Spencer SCD @ Vandy pt. 3: Schools of analysis for SCDs and relevant design choices

Schools of Analysis and Research Design Choices

When I was developing my own review of literature for the analysis of SCDs for my qualifying process and later dissertation, I sorted the analysis of SCDs into roughly four buckets.

  1. Visual analysis
  2. Non-overlap indices
  3. Model-based approaches (including simple models for effect sizes)
  4. Randomization tests

John Ferron gave a sort of opening talk about the analysis of SCDs. The talk was helpful to situate many of the discussions throughout the day. He proposed three broad kinds of analysis in SCDs that I found interesting, in part because it was similar to but also different from the way that I have mentally divided up analysis of SCDs in the past. He proposed three general classes of analysis:

  1. Visual analysis
  2. Effect size estimation
  3. Null hypothesis testing

I think John’s organization is better for a way of looking at SCDs that I’ve been contemplating than my own scheme above. These three forms of are appropriate for related, but not entirely equivalent questions.

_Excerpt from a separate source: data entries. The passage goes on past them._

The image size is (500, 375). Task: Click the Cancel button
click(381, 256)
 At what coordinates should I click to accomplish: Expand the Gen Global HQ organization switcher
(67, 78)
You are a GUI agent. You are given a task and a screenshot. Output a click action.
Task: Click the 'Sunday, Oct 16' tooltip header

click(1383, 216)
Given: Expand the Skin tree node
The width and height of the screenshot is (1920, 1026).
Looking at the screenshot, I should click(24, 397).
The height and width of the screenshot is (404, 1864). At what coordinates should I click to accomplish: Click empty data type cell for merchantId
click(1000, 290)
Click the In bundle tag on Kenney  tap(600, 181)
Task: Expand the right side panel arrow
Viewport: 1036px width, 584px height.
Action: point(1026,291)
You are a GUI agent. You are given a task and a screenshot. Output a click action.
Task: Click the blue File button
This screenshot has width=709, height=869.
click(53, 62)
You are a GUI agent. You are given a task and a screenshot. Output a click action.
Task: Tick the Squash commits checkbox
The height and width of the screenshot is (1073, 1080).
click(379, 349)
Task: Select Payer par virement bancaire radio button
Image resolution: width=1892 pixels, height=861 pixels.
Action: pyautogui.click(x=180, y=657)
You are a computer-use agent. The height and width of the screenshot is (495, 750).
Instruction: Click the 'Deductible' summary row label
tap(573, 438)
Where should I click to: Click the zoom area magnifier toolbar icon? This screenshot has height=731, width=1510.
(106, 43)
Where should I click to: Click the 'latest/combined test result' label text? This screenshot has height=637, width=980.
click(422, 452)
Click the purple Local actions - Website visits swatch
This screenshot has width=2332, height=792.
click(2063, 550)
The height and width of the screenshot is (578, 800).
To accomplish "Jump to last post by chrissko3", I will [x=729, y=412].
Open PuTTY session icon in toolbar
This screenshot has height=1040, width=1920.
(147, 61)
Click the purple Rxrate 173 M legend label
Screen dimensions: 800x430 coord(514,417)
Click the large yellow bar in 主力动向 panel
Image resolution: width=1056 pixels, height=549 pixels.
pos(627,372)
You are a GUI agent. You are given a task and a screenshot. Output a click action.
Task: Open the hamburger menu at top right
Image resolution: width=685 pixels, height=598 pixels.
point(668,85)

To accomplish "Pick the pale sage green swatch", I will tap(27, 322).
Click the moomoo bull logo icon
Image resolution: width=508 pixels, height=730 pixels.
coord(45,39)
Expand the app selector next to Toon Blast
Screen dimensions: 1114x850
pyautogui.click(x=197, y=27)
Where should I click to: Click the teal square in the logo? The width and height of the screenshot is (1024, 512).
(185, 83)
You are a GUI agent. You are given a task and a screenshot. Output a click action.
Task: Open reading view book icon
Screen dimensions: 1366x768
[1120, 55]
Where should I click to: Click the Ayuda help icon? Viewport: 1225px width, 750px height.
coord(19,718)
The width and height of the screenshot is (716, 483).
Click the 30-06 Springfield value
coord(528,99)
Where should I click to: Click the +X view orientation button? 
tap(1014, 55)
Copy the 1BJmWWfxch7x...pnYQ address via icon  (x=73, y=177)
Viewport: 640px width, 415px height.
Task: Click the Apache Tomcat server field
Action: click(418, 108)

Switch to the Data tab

Visual analysis reflects a desire to know whether some outcome (usually behavior) has changed enough in a way that both matters and replicates. I have some thoughts about what constitutes replication (I think I mentioned this in the last post?) that I should write about later but suffice it to say that I think the idea of replication in SCDs is tricky and interesting in a way that is kind of specific to the visual analysis tradition but might also relate to issues in many other research design and analysis contexts.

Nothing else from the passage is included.